Summer and Winter Solstice

North Carolina experiences all four seasons (spring, summer, fall, and winter) and we have the tilt of the Earth to thank for this! In the Northern Hemisphere summer, for example, the Earth is tilted towards the sun, meaning that the Northern Hemisphere receives more incoming radiation (and solar heating) than the Southern Hemisphere, which is tilted away from the sun. The date at which the Earth’s tilt points most directly toward the Sun is called the summer solstice, and, conversely, the date at the Earth’s tilt points most directly away the Sun is called the winter solstice. In the Northern Hemisphere, these are the longest and shortest days of the year, respectively. This means that in June, July, and August, when we see our summer heat in North Carolina, the Southern Hemisphere is actually experiencing winter! When we experience winter in the Northern Hemisphere (December, January, and February), it’s because the Northern Hemisphere is tilted away from the sun and receives less radiation. During these months, the Southern Hemisphere experiences summer!
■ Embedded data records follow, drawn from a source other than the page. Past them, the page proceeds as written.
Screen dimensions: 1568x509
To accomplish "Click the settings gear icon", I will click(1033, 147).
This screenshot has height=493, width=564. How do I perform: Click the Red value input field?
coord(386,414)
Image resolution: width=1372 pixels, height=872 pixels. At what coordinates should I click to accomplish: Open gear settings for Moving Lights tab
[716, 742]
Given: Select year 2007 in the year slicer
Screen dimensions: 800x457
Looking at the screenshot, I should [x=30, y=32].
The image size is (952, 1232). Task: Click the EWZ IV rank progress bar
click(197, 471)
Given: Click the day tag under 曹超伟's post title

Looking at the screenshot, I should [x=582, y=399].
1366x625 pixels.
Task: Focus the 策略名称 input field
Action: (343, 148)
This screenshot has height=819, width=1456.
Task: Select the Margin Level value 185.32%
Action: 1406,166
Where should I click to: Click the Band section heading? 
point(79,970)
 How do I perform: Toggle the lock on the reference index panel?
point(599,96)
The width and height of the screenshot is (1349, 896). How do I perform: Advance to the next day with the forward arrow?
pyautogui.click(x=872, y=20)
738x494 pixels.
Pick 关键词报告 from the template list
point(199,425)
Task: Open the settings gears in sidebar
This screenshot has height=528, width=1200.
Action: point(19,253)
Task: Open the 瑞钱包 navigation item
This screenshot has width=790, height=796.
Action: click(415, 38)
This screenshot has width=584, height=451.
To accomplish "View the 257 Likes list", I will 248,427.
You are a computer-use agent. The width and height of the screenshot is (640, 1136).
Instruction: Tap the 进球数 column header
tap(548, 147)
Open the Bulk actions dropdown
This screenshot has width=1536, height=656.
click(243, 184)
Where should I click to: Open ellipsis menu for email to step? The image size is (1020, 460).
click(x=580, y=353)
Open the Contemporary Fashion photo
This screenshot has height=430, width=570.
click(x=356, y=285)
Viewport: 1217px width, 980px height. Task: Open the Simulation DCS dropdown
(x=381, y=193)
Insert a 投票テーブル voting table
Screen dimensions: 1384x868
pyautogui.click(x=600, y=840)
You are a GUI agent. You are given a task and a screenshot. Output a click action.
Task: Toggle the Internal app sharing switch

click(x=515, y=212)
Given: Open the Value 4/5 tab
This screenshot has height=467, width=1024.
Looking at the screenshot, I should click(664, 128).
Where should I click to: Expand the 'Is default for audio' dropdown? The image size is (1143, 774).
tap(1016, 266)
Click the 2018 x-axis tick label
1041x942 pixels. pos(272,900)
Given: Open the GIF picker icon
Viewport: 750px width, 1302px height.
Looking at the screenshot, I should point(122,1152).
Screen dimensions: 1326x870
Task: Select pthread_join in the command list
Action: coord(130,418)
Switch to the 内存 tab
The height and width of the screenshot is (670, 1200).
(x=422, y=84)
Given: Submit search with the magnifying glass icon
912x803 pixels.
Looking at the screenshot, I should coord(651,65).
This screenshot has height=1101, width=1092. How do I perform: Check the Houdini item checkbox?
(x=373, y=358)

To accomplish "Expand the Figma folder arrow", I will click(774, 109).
Diagram of seasons - Summer Solstice in June; Winter Solstice in December; Vernal Equinox in March; Autumnal Equinox in September
Title of the Earth and Northern Hemisphere Solstice Dates. Image from NOAA

Spring and Fall Equinox

During spring and fall, the earth is in a transition phase. What usually marks the occurrence of spring and fall astronomically is the equinox. The equinox occurs when the sun is directly focused on the earth’s equator and causes 12 hours of daytime hours and 12 hours of nighttime hours across the entire earth (in Latin, equinox means equal night).  There are two types of equinoxes that occur: the vernal and the autumnal. The vernal equinox marks the beginning of astronomical spring for the Northern Hemisphere and the beginning of astronomical fall for the Southern Hemisphere. As time passes, the Northern Hemisphere gradually receives more of the sun’s rays and also experiences longer daylight hours. The autumnal equinox marks the beginning of fall in the Northern Hemisphere and spring in the Southern Hemisphere. The Northern Hemisphere gradually receives less of the sun’s rays over time and also experiences less daylight hours. In addition to revolving around the sun, the earth rotates counter-clockwise on its own axis. This rotation allows us to experience day and night.

Climatologists usually use full months to represent the seasons.  Winter is considered December, January and February; spring is March through May; summer is June through August; and fall or autumn is September through November.